In 1793, a half-century before American Net and Twine was founded, Eli Whitney had invented the cotton gin, a machine that separated cotton fibers from the plant’s seeds much faster than could be accomplished by hand. Whitney had maintained that his goal in creating the cotton gin was to allow the same amount of cotton to be processed by many fewer workers, but the result was quite the opposite. Cotton production, which had been limited in the U.S. South because of the labor-intensive harvesting process, now became a vast plantation system unto itself. White landowners turned their fields over to cotton, and used the labor of enslaved Black workers to pick cotton and process it using cotton gins, leading to an explosion of the crop in the South. The massive increase in raw material was then transported to Northern mills and factories to be turned into fabric, fishing nets and other finished products and sold across the country as well as internationally. Instead of leading to a reduction in the perceived need for enslaved labor, the cotton gin resulted in a vast expansion of plantation slavery as the demand for domestic cotton grew.
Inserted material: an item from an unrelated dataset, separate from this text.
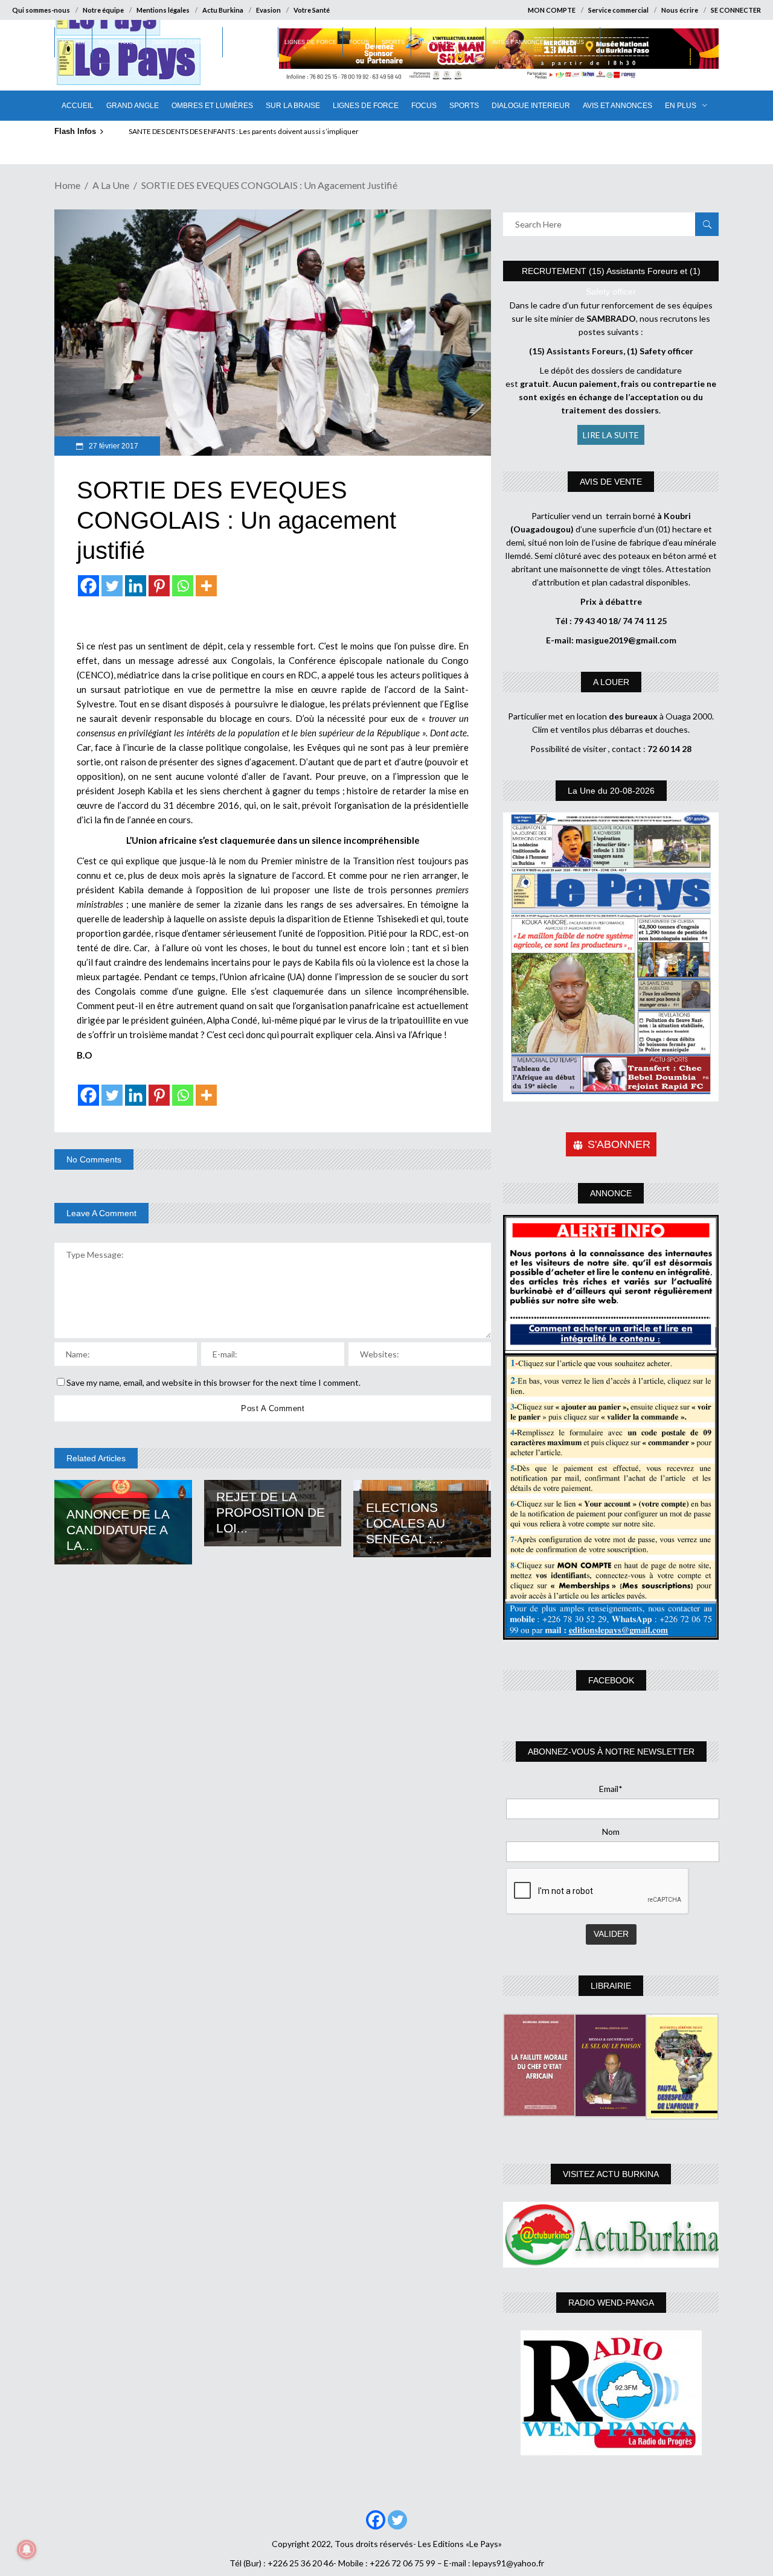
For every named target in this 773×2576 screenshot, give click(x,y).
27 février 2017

Once legal enslavement ended after the Civil War, many formerly enslaved individuals and families – “free” in name but without resources or means of subsistence – continued to work on the plantations of their former enslavers under the sharecropping system. Black laborers would go into debt to the white landowner (often the person who had enslaved them) to buy seeds, farm tools, food and clothing, promising a share of their crop in return. Landowners often charged exorbitant rates of return for these purchases, and one bad crop could wipe out any headway the farmer had made the previous year, leaving farmers and their families to fall further and further into debt with each passing year. Prevented from leaving the land while still indebted to their white landlords, these Black farmers found themselves in much the same position as when they had been formally enslaved.
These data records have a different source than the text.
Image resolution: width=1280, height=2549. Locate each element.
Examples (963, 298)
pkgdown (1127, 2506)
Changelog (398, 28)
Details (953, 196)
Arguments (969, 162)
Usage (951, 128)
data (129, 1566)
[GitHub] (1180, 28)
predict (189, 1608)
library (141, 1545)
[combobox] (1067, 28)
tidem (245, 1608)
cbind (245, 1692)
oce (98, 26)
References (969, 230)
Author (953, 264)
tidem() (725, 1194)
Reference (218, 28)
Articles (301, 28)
By the time American Net and Twine built its East Cambridge factory in the mid-1870s, many Southern Blacks were caught in the sharecropping system and cotton was being shipped in bulk to the various manufactories in New England where it was processed into finished products and shipped to a wide variety of domestic and international markets. The fishing and other nets made in East Cambridge were also sent back to the Southern states to be bought and used by the very communities that had produced the raw cotton for their creation.
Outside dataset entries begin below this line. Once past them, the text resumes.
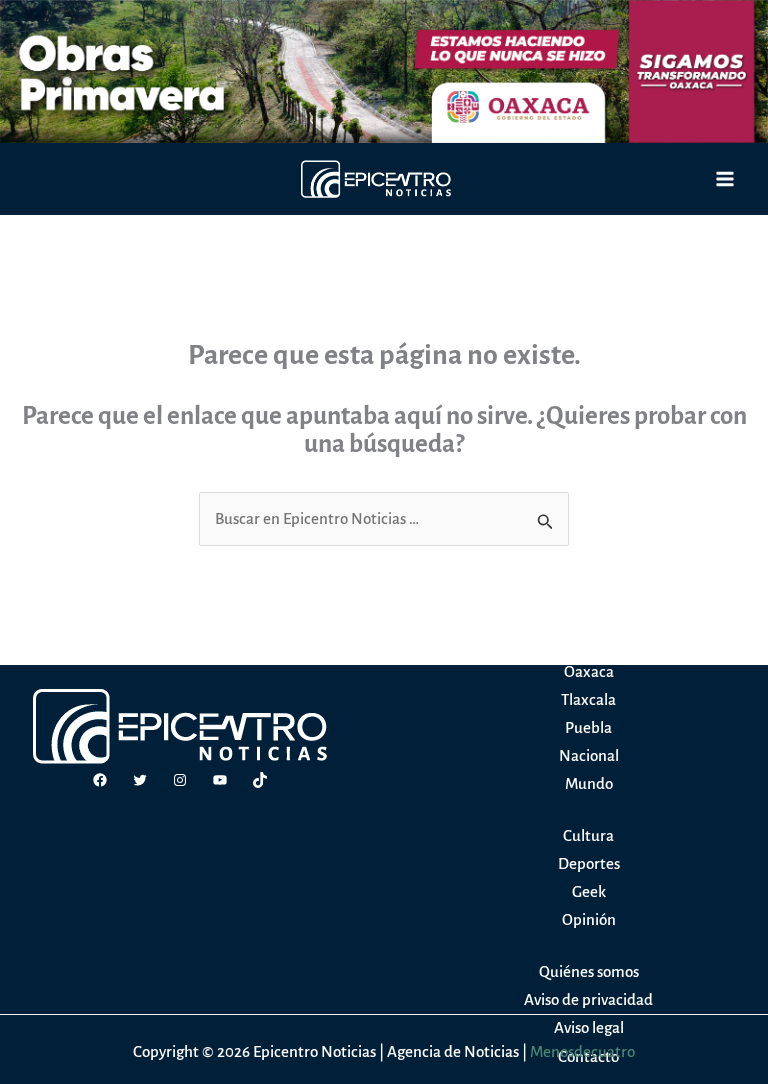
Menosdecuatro (582, 1051)
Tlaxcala (588, 699)
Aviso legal (589, 1027)
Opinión (589, 919)
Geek (589, 891)
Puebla (588, 727)
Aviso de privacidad (588, 999)
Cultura (588, 835)
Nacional (589, 755)
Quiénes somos (589, 971)
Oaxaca (589, 671)
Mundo (589, 783)
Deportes (589, 863)
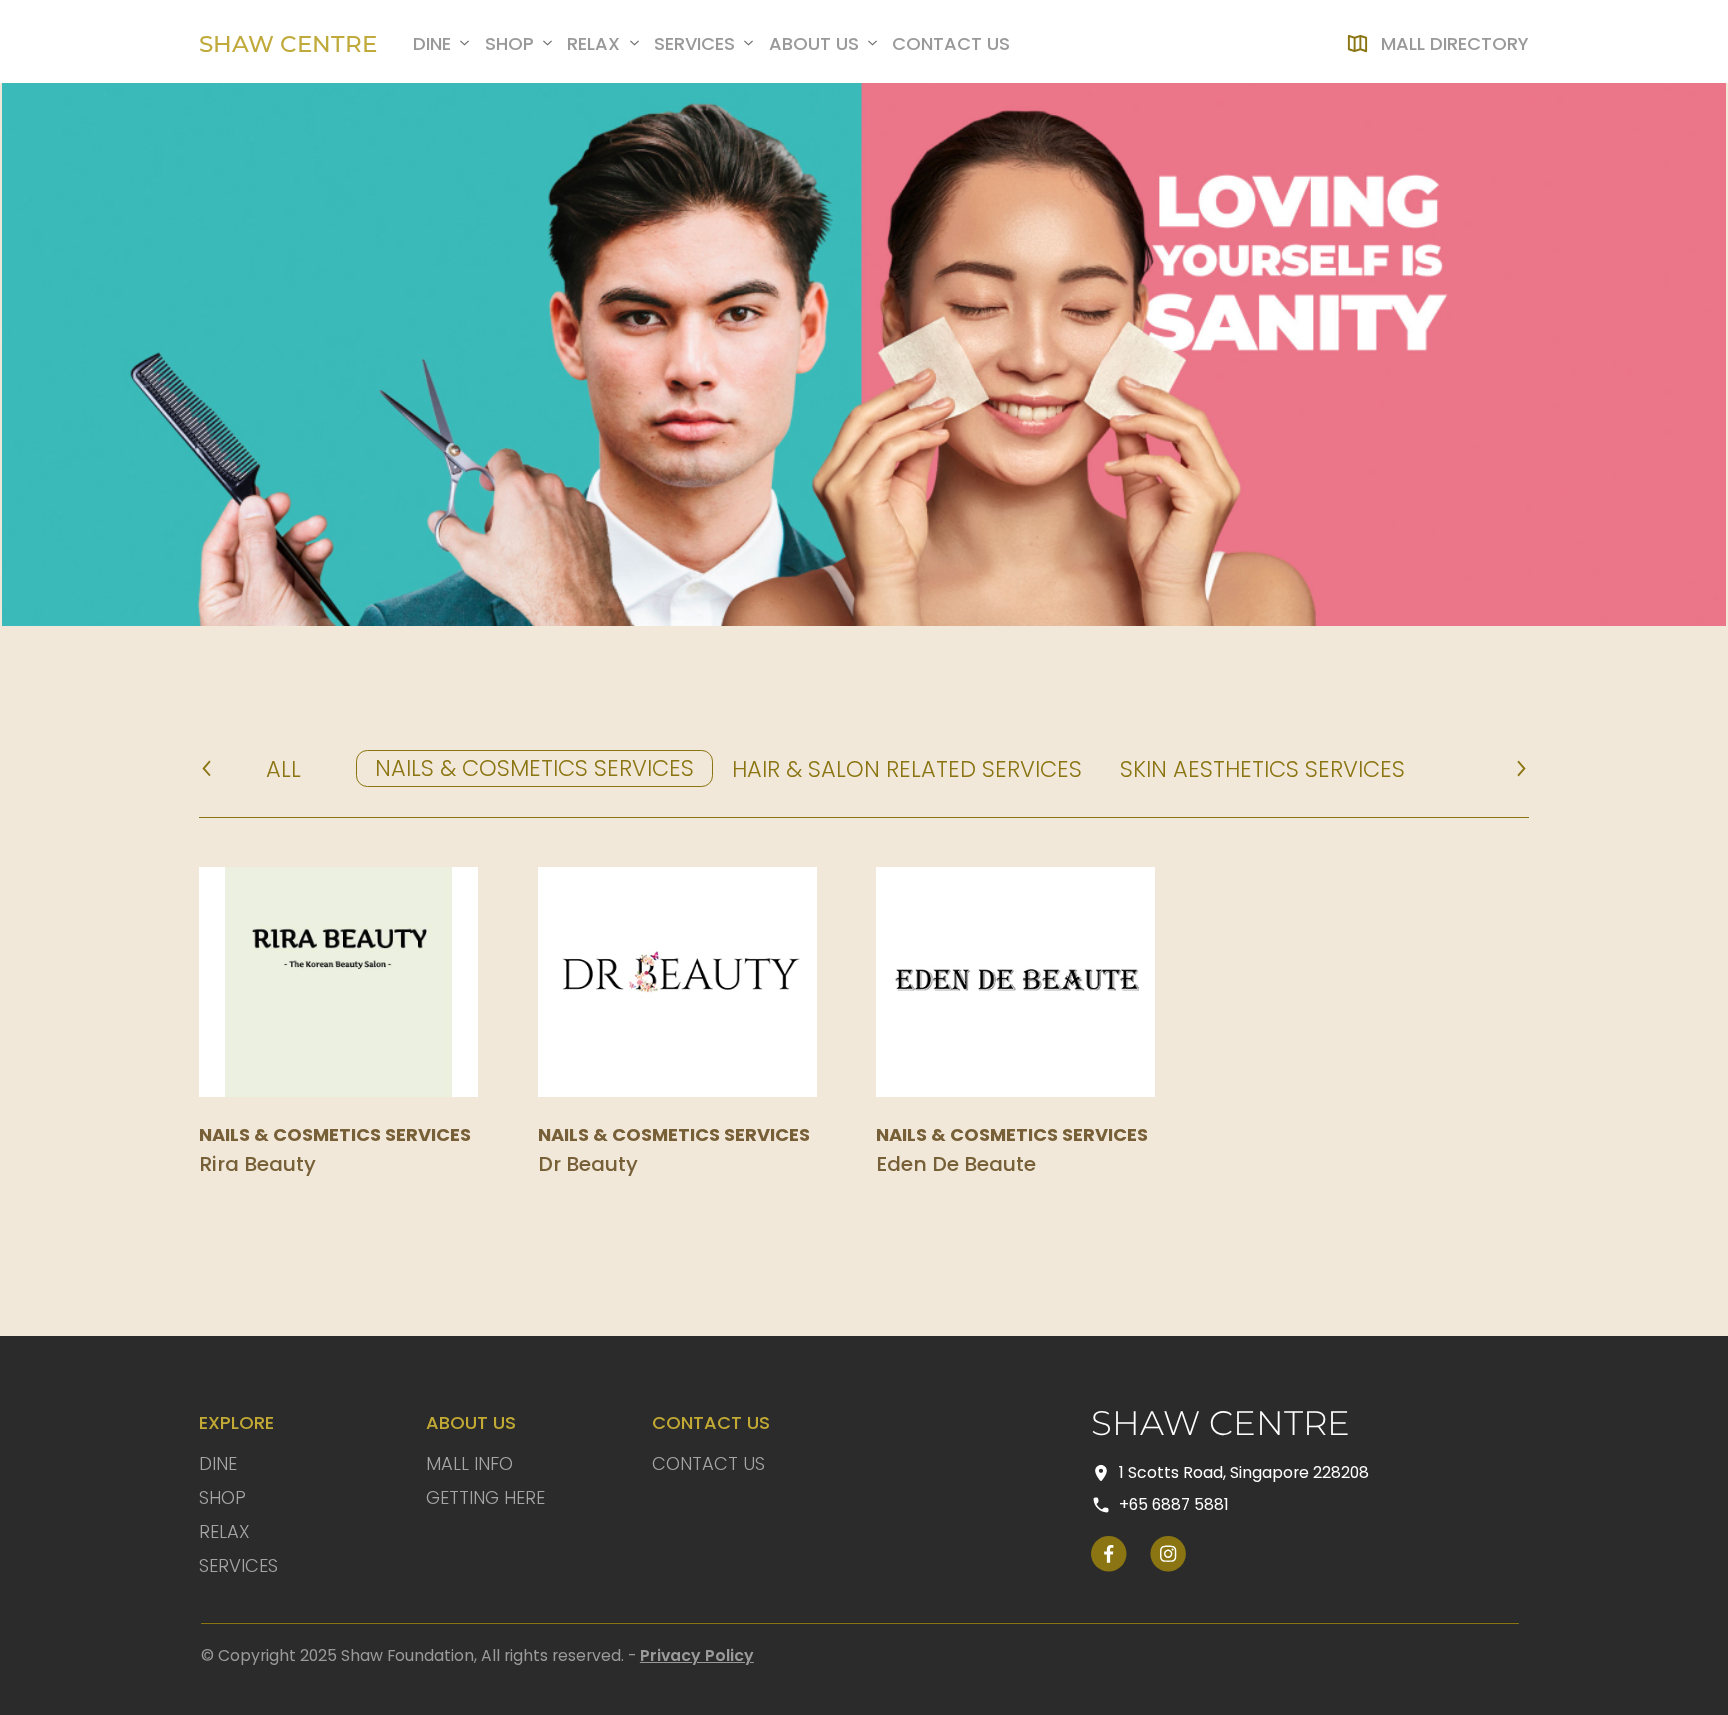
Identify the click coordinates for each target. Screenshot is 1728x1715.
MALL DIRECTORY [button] (1455, 44)
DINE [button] (432, 44)
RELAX (224, 1531)
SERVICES (238, 1565)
American Net and Twine enjoyed a prosperous half-century at its East Cambridge location before closing its doors in the late 1920s. A Cambridge Chronicle article from May 1880 reported that the factory “is employing two hundred and fifty girls night and day. Business is rushing, and orders are taxing the utmost capacity of the manufactory.” The company experienced the labor fluctuations common to many sectors of the economy in the 1880s and 1890s, with occasional reductions in wages and hours and short-term strikes by workers, but overall its production history was successful, and it expanded its facilities in 1886 and again in 1916. It maintained a strong presence in the city’s industrial sector until it relocated to Baltimore in 1928, citing better access to transportation networks to the South and West, where by then it was selling most of its products.
Although legal enslavement ended in Cambridge (and all of Massachusetts) in 1783, the area’s heavy involvement in textile production throughout the 19th and into the 20th century meant that Cambridge’s economy was linked inextricably to the Southern systems of plantation slavery and sharecropping. As we delve deeper into the rich history of the East Cambridge neighborhood, particularly its industrial past, it is important to acknowledge that these companies were operating within vast national and international trade networks that ignored – or even fostered – systems of enslavement and inequality, even as they offered increased opportunities to their workers in East Cambridge.